WHAT YOU SHOULD DO
Using the article about Kendrick Lamar below, explain in one to three sentences why the article says it is nearly impossible to be the best artist in a genre.

GIVEN TEXT
* * * * * * * * *
It’s nearly impossible to be the best artist in a genre because no matter what you do or have done, everyone is waiting on your next move. When The White Stripes first dropped White Blood Cells and the Lego video for “Fell in Love with a Girl,” everyone was watching for their next move. Frank Ocean had his breakthrough moment with Channel Orange and “Thinkin Bout You,” but everyone waited to see how he’d follow it up. Kanye West broke the mold of hip-hop with My Beautiful Dark Twisted Fantasy and everyone kept asking “what’s next?” It’s a gift and a curse, but now it’s on the current “greatest rapper alive” Kendrick Lamar.
Compton’s praised musical prophet is coming off the biggest year of his young career, with last year’s near-universally acclaimed Grammy-winning To Pimp a Butterfly album. Topical, jazzy, confrontational and undoubtedly engrossing, To Pimp a Butterfly put nearly every spotlight imaginable on K Dot as the world waited to see how he’d capitalize on his momentum. What the world didn’t know is that he’s been doing it in secret this whole time. With every late night talk show or televised live appearance he’s made in promoting TPAB, Kendrick has performed an untitled song not found on the album without any warning or anticipation. He’s kept mum on the songs, letting them speak for themselves, and kept them from purchase. Now, almost a year to the date of TPAB’s release, Kendrick is capping off his 365-day renaissance with a quicker yet darker coda.
* * * * * * * * *
DATA
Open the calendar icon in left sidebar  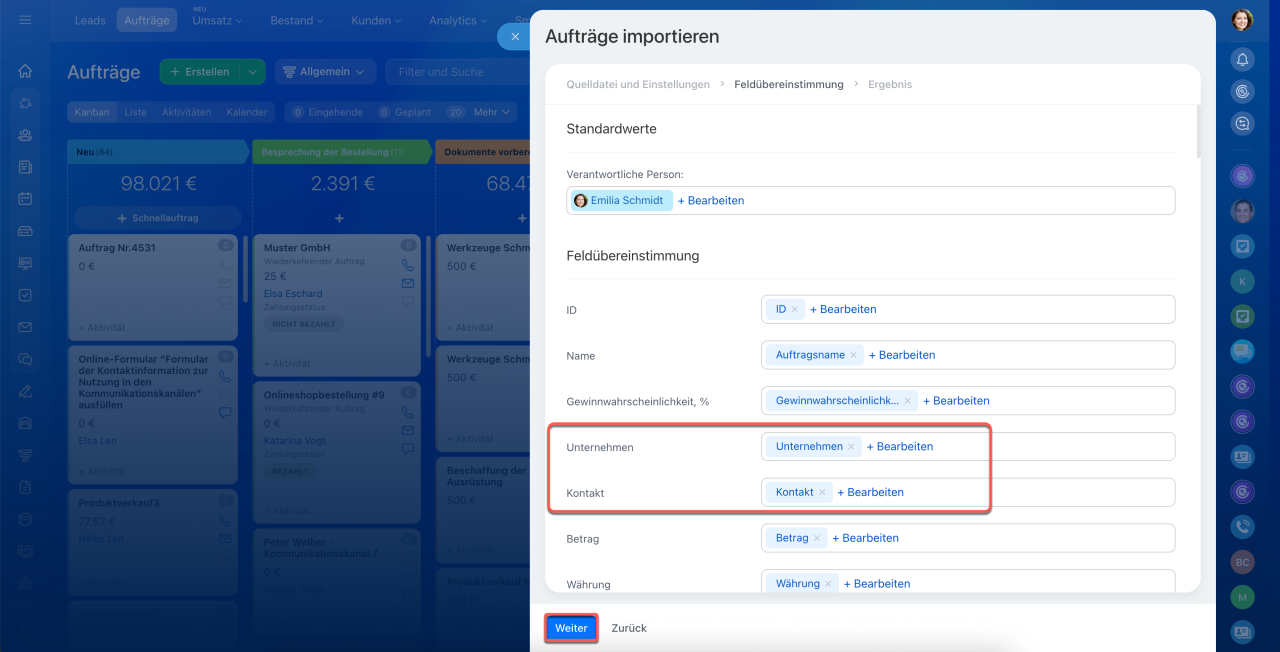[x=25, y=199]
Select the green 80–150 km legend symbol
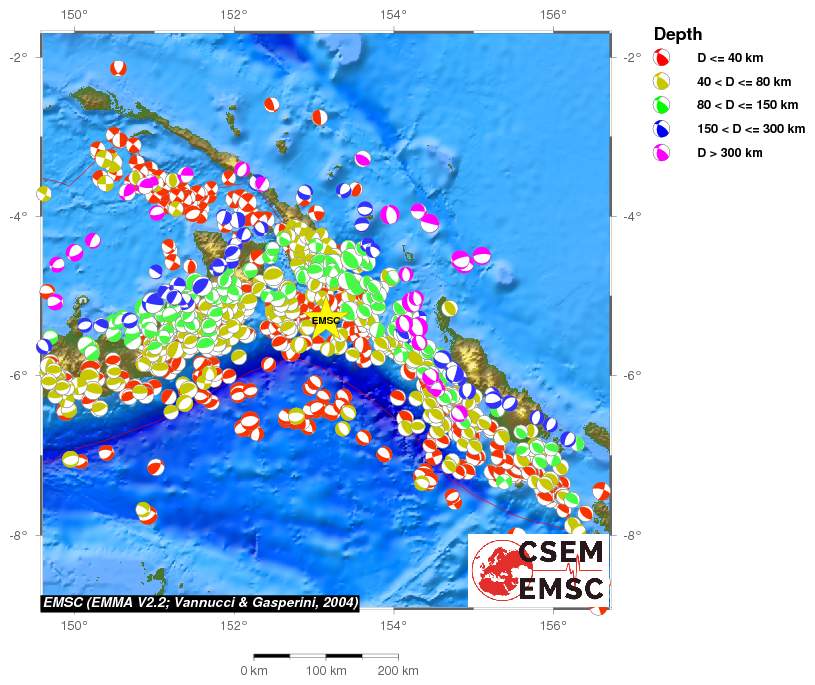The height and width of the screenshot is (685, 815). coord(661,105)
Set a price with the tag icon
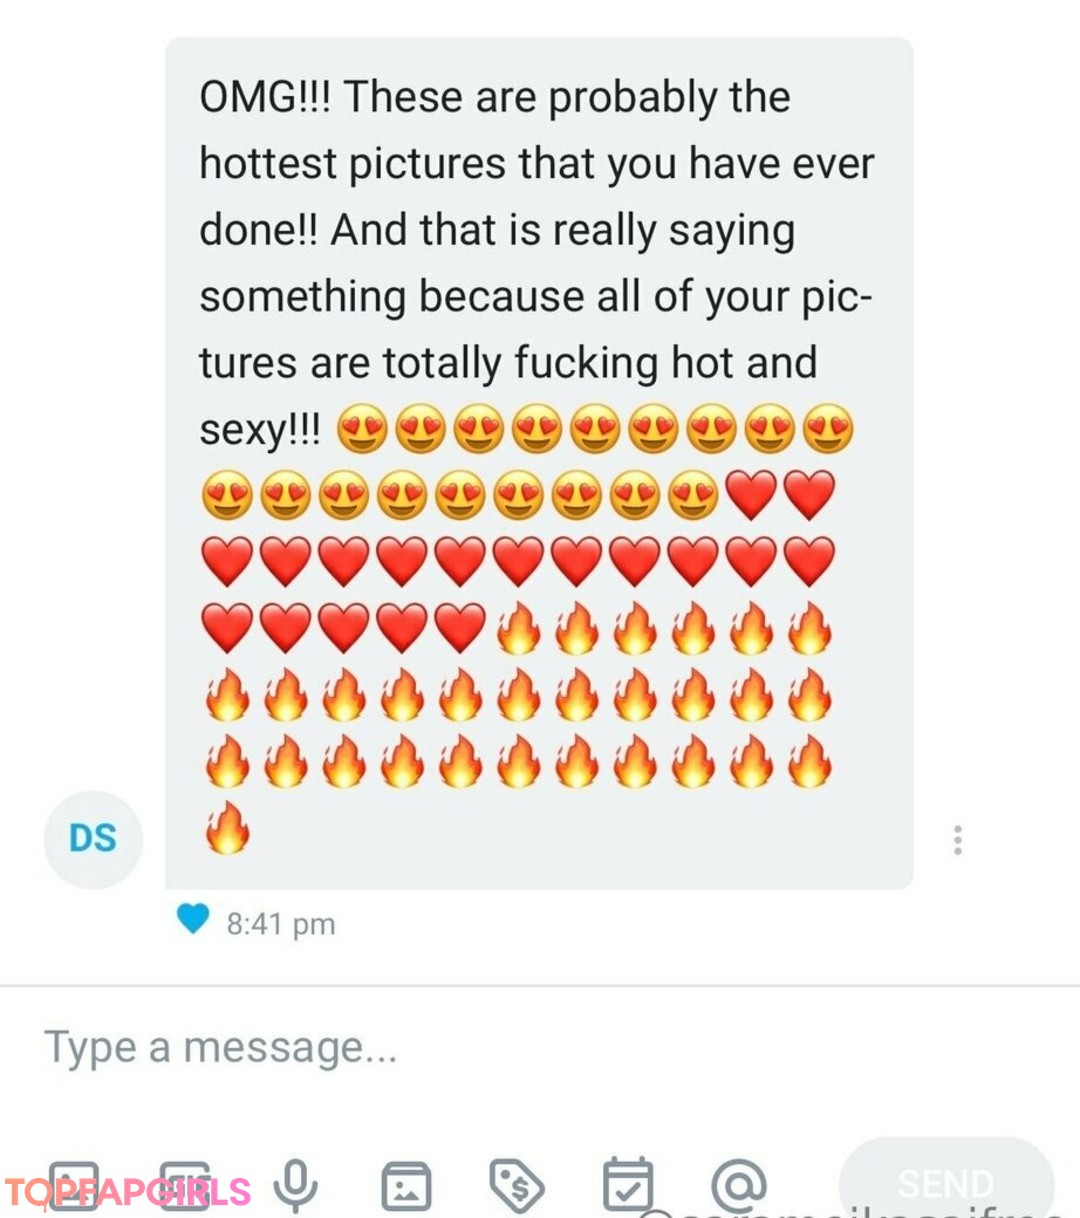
* * * * * * * * *
WRITTEN RESPONSE
No matter what an artist does or has already done, everyone is waiting on the artist's next move.